Mom says that there's no one worse than bitches, and I kinda figured out she was true.
I was just scrolling through my Twitter when my phone vibrated and I saw a Kik notification. I mean, OMFG!!! SOMEONE ACTUALLY TEXTED ME FIRST!! LIKE, GOD BLESS ME, I FINALLY TURNED HOT!!!
In all that excitement and feeling sexy, I got outta my bed (auspicious event) and started combing my hair and painting my nails like some freaking diva shit. The reason I did so was to seem as if I were waaaay too busy with attending a 'muster' of calls and texts & my hours of talking to the press about my 'secret to hotness'.

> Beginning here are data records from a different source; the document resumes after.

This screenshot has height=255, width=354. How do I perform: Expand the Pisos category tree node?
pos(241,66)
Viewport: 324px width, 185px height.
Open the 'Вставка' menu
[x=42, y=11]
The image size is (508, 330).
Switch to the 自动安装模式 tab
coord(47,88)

After all of this shit, I went up to my bed , took my phone and opened Kik. After seconds of practicing some random British accent to look like a freaking queen, I opened the text message. I just really couldn't believe my freaking eyes!!
Like, wow, someone actually took the pains of texting me, so I texted back a "Hi". And the bitch sent me a "Hi, what's up. Could you check my website....". I mean, wth! So I replied back saying that I don't give a damn and she was like, "Hi, what's up. Could you check my website....". I mean, THE HELL! I felt my heart sink, like, seriously sink as though it was glued to an anchor in the ocean.

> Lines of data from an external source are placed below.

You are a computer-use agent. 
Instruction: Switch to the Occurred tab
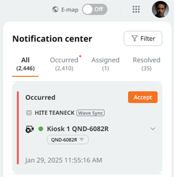pos(64,64)
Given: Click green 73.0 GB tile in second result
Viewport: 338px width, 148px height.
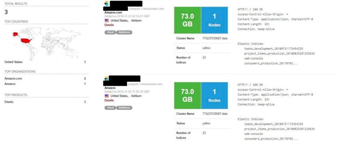Looking at the screenshot, I should pyautogui.click(x=188, y=95).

That was probably the worst moment of my Kik life. :( But now that's made me fuck strooong (don't ask me to compete with Mayweather). Its taught me one lesson, one of the greatest lessons ever.. That I'm like, the last of the last of the last person anyone would ever wanna text. Like, seriously, I'm waaayyy behind fuckboys. Like, totally behind. People would be like, "Gee, shall I seriously text her?.. Nah, so not hot, so not popular, so not rich, so dorky". I mean, I don't give a fuckk bitches (as long as I've got my bffs behind ma back), I don't caaareee!!